[Stored records]

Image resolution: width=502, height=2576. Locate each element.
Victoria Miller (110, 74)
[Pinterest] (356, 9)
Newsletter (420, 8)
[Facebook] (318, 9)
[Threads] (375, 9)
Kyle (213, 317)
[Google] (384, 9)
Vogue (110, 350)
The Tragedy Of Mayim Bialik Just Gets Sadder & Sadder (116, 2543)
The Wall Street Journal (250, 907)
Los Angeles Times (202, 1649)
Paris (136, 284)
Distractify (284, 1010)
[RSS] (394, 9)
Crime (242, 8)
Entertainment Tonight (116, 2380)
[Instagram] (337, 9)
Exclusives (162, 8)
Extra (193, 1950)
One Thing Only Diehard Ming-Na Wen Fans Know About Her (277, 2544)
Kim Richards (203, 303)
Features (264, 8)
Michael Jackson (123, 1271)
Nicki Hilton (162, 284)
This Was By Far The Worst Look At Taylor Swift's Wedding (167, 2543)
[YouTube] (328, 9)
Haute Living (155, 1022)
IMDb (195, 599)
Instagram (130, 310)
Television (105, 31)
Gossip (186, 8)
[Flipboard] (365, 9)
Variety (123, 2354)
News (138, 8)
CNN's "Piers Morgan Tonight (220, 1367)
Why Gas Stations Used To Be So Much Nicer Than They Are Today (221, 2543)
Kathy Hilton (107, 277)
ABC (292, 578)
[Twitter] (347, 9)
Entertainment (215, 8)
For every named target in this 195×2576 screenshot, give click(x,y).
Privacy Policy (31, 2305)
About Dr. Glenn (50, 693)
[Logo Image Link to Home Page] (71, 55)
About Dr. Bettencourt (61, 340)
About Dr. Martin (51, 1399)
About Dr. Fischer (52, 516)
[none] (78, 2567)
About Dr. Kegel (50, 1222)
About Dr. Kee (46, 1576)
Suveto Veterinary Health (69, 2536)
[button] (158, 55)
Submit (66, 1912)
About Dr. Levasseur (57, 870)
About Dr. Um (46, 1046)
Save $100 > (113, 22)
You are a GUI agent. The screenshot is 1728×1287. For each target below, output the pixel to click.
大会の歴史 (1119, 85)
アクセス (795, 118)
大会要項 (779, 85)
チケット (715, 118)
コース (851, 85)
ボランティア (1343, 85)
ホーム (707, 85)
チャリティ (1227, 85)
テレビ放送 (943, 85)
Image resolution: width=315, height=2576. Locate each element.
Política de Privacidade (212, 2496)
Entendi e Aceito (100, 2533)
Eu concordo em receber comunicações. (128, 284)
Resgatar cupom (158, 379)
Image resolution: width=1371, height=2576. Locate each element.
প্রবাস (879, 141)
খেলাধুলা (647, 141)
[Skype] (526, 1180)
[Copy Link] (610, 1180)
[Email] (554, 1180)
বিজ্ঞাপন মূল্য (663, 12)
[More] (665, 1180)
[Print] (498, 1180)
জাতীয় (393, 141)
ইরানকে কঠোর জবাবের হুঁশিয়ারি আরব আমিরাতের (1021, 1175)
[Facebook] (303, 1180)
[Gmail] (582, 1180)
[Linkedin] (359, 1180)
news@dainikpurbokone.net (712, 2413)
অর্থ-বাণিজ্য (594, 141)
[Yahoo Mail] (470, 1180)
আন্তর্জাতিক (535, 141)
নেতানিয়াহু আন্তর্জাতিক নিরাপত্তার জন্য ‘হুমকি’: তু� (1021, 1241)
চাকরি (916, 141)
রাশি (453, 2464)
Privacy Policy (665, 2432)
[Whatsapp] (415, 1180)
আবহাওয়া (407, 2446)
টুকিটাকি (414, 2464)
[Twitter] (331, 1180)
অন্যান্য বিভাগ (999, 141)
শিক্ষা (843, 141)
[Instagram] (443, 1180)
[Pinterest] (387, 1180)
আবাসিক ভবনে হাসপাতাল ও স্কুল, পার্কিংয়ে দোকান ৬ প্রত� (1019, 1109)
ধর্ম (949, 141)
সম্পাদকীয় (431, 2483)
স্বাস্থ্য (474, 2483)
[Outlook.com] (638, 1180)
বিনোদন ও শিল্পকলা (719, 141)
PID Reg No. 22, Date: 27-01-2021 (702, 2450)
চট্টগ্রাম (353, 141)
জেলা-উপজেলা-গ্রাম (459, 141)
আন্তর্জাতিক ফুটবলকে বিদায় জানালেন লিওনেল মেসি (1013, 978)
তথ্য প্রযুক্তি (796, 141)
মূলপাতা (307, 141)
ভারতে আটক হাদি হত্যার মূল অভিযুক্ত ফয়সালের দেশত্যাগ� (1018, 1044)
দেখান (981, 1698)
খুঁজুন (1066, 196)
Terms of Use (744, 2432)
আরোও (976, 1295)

=== WHAT THIS TASK INVOLVES ===
Only the lines above from the one with "[YouTube] (328, 9)" through the one with "About Dr. Bettencourt (61, 340)" should be duplicated, character for character.

=== COMPLETED EXERCISE ===
[YouTube] (328, 9)
Haute Living (155, 1022)
IMDb (195, 599)
Instagram (130, 310)
Television (105, 31)
Gossip (186, 8)
[Flipboard] (365, 9)
Variety (123, 2354)
News (138, 8)
CNN's "Piers Morgan Tonight (220, 1367)
Why Gas Stations Used To Be So Much Nicer Than They Are Today (221, 2543)
Kathy Hilton (107, 277)
ABC (292, 578)
[Twitter] (347, 9)
Entertainment (215, 8)
For every named target in this 195×2576 screenshot, give click(x,y).
Privacy Policy (31, 2305)
About Dr. Glenn (50, 693)
[Logo Image Link to Home Page] (71, 55)
About Dr. Bettencourt (61, 340)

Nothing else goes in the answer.